──────── Data for the task ────────

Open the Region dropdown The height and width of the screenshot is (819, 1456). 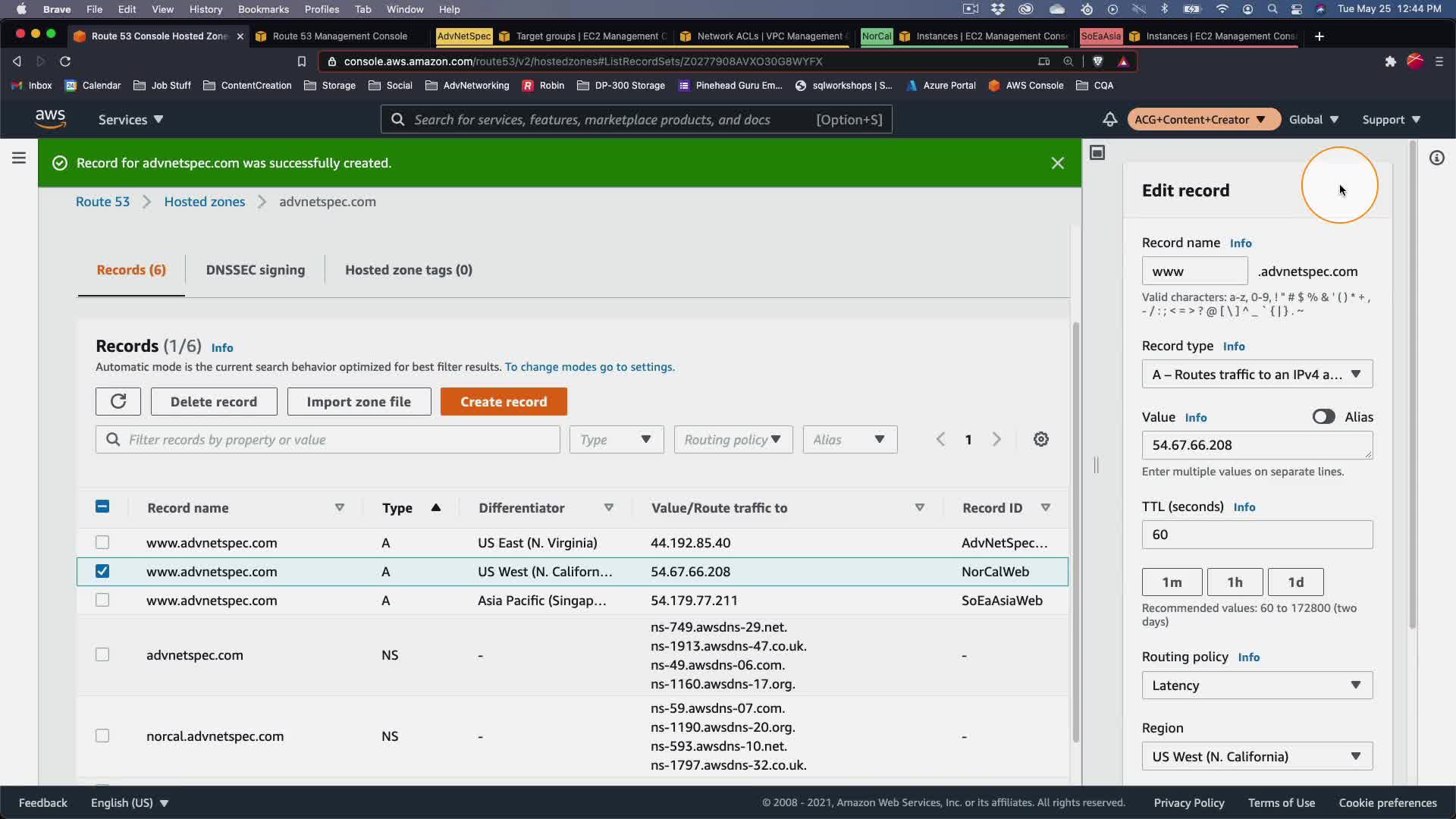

────────
──────── Data for the task ────────

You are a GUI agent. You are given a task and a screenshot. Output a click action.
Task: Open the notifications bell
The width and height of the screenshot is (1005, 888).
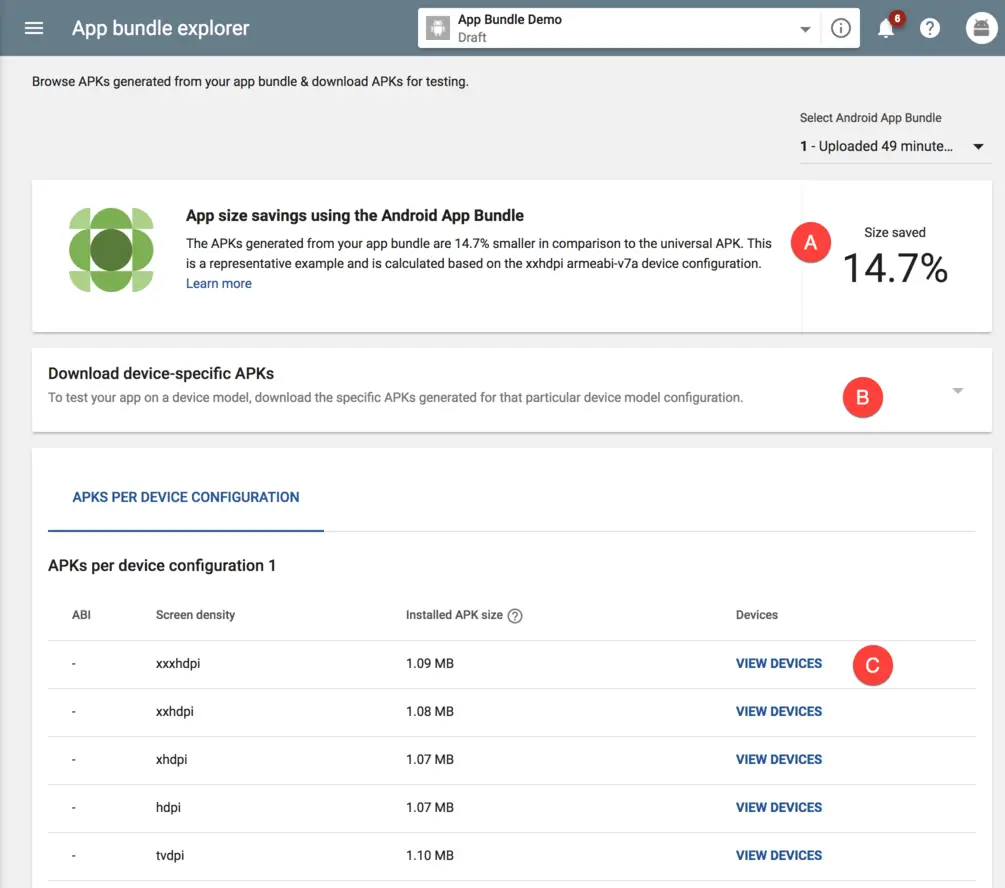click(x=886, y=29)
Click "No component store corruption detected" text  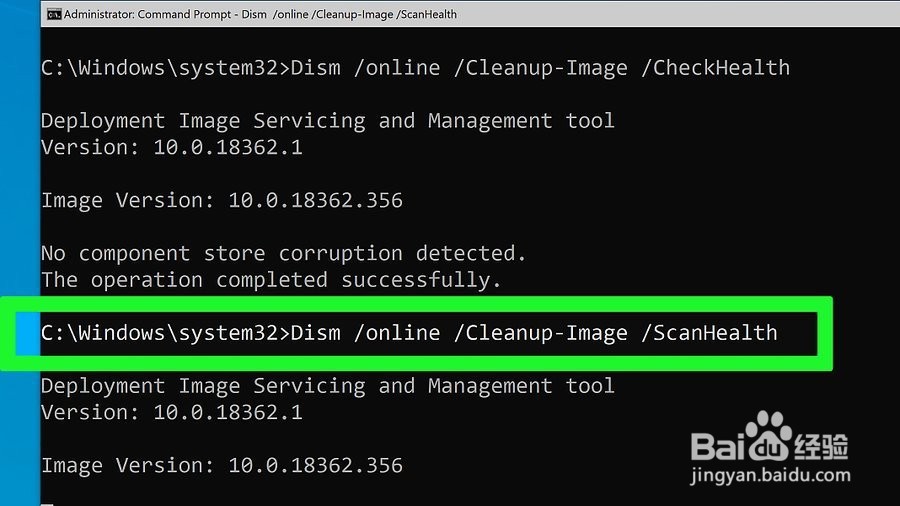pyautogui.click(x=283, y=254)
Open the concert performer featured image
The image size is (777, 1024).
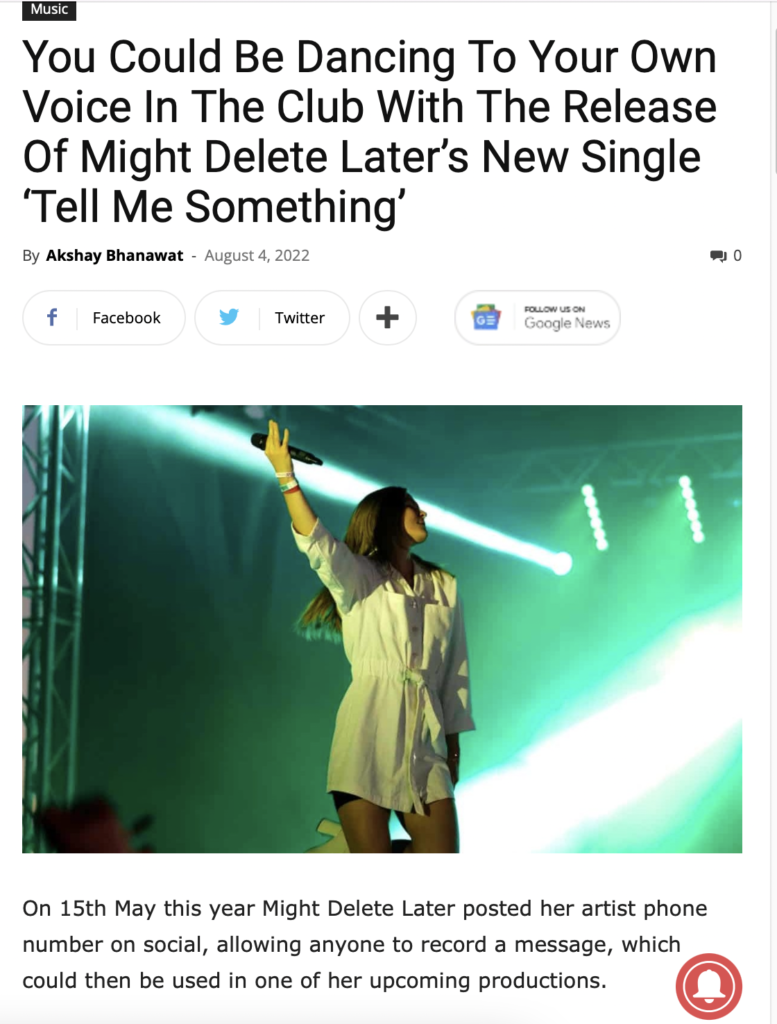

────────
──────── Data for the task ────────

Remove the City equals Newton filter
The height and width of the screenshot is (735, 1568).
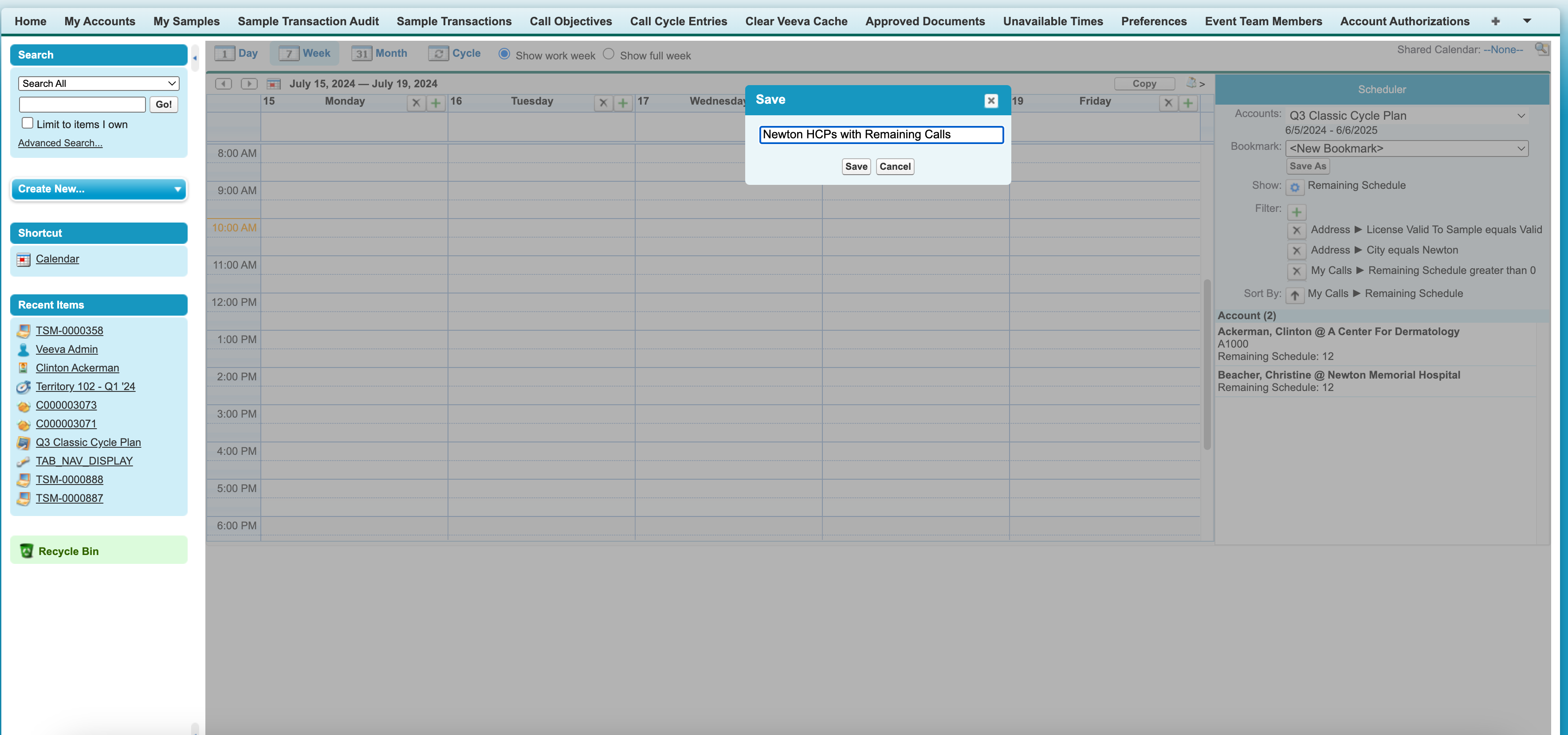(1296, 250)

────────

◆ What is expected: Can you arrange the lines as a JSON list of strings, one string per line with blank lines omitted, beginning with the line that contains "Remove the City equals Newton filter" and continuing through the line that contains "(1296, 250)"? Leave the pictures out of your answer.

◆ Task response:
[
  "Remove the City equals Newton filter",
  "The height and width of the screenshot is (735, 1568).",
  "(1296, 250)"
]